Saturday, June 4, 2011

Day 94 of 365

On my way to and from town I saw tons of signs directing me to things that were happening today.

Gun show. Open House. Wine Tasting. Free Car Wash. Farmer's Market. Sign Recall Petition Here. Dozens and dozens of yard sale/garage sale signs.

I used to go to yard sales a lot. Mostly for books. I was looking for a cheap way to build my classroom library, and my daughter would tag along hoping to pick something up for herself. But then I stopped. I don't know why, but I just did. Then we only went to yard sales in Sun Valley when we had girls' weekend. But we haven't been to Sun Valley in a couple years, so we haven't been to any yard sales in a while. Honestly, in the past few years I've been so plagued with health issues I haven't had any interest in going to a yard sale, let alone leaving the house.

But every time I saw a yard sale sign today, I wondered why I'm not even considering stopping at one now. Maybe it's because I'm trying to get rid of our stuff we already have. Maybe it's because I know I don't need any more books. (We have an entire living room wall of bookshelves full of books.) I don't need any more fabric, or household items, or junk.

So after I dropped my daughter off I came straight home, skipped all yard sales, and went outside. I spent time doing what I consider to be more important than acquiring stuff. Watching the hummingbird bring more fluff for her nest. Watching the cat wander around. Checking out my flowers that are blooming.

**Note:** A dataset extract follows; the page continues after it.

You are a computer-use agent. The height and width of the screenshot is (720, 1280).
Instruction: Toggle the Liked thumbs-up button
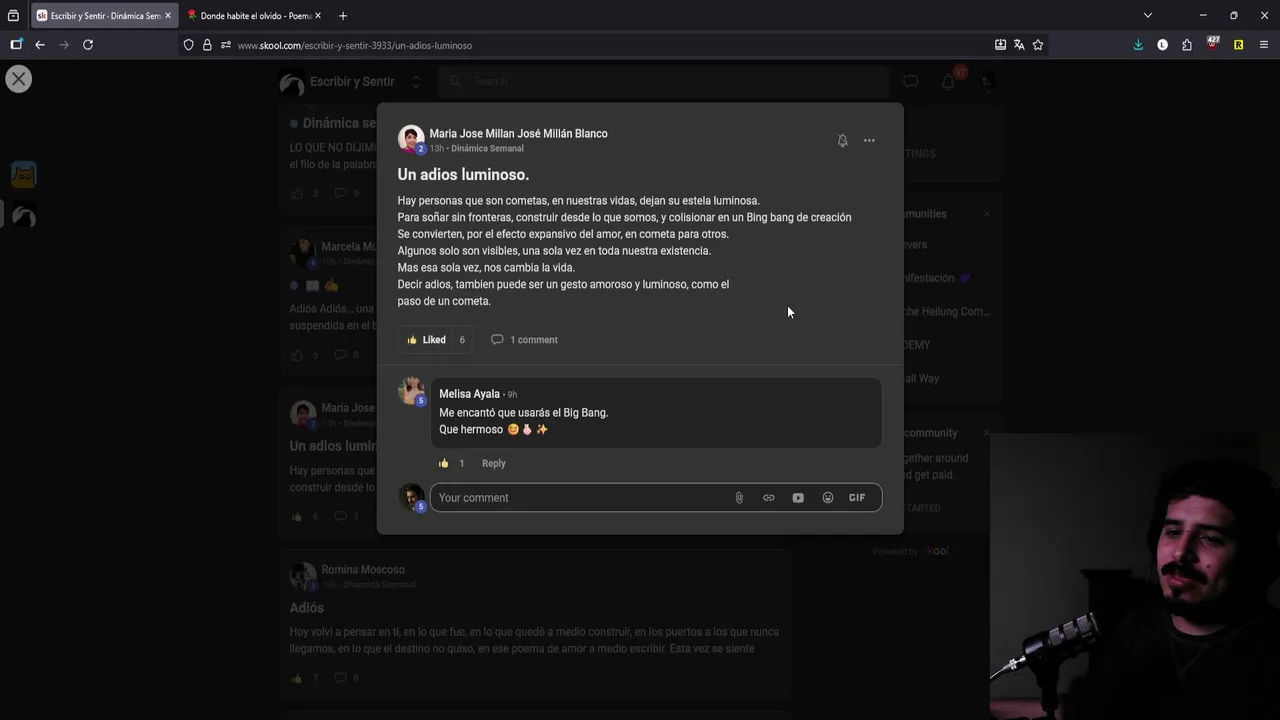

And I watched a bee working hard in my oriental poppies. I'm not sure what the spider's role was, though. It doesn't matter since both of them are more interesting than a yard sale would have been today.

Friday, June 3, 2011

Day 93 of 365

It's been 23 years exactly.

23 years since our one and only child was born. It wasn't meant to be that way. We planned on having several kids, but things don't always work out as planned.

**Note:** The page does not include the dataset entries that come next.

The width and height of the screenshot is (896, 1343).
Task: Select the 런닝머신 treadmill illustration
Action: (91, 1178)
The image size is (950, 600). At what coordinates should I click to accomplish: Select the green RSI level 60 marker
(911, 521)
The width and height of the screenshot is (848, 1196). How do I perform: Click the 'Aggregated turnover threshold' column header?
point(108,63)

We tried for many years and wound up with nothing but two ectopic pregnancies that never made it past the first couple months. Then any chance to have more kids ended when I had to have a hysterectomy when I was 30. We briefly considered adoption, but my husband nixed that quickly. He had seen plenty of students in his high school classes who were adopted, struggling to find who they were and where they came from, that he had absolutely no interest in being part of that heartache.

So our one girl was all we would ever have. There's a perception that only children are spoiled. In one respect, that is true. But we learned early not to spoil her with "stuff". We never bought her a car, a cell phone, an ipod, or a computer. We spoiled her with experiences and opportunities. Museums, camps, trips and travel. Before she went to college, we had made sure she'd visited all 50 states. She's been on two cruises. She's driven on the beaches of Texas, swam in the Pacific and Atlantic Oceans and the Gulf of Mexico. She's played in volleyball tournaments around Idaho, Utah, and Nevada. She's snorkeled in the waters of Alaska and hiked a volcano in Hawaii.

At 23 it's getting to the point where she'll start paying for her own experiences and opportunities. What we will continue to do, though, is make her feel special on her birthday. Special with a few presents, a good homemade barbecue dinner of her choosing (steak, grilled onions, garlic bread, and asparagus, baked potatoes, and salad). Special with a cake decorated by her mommer (me).

I didn't spend the amount of time I should in decorating it, but it'll do for the three of us. I'm taking what my horoscope said today to heart. "Don't beat yourself up for not being perfect!"

And kiddo, remember that for yourself too. Happy Birthday!
Exercise update: Today was 47 days in a row. I've been down with the flu all week so it's been difficult to exercise every day, but I did it. I cut back on the amount of time I usually bike, so the total biked this week was only a little over 15 miles.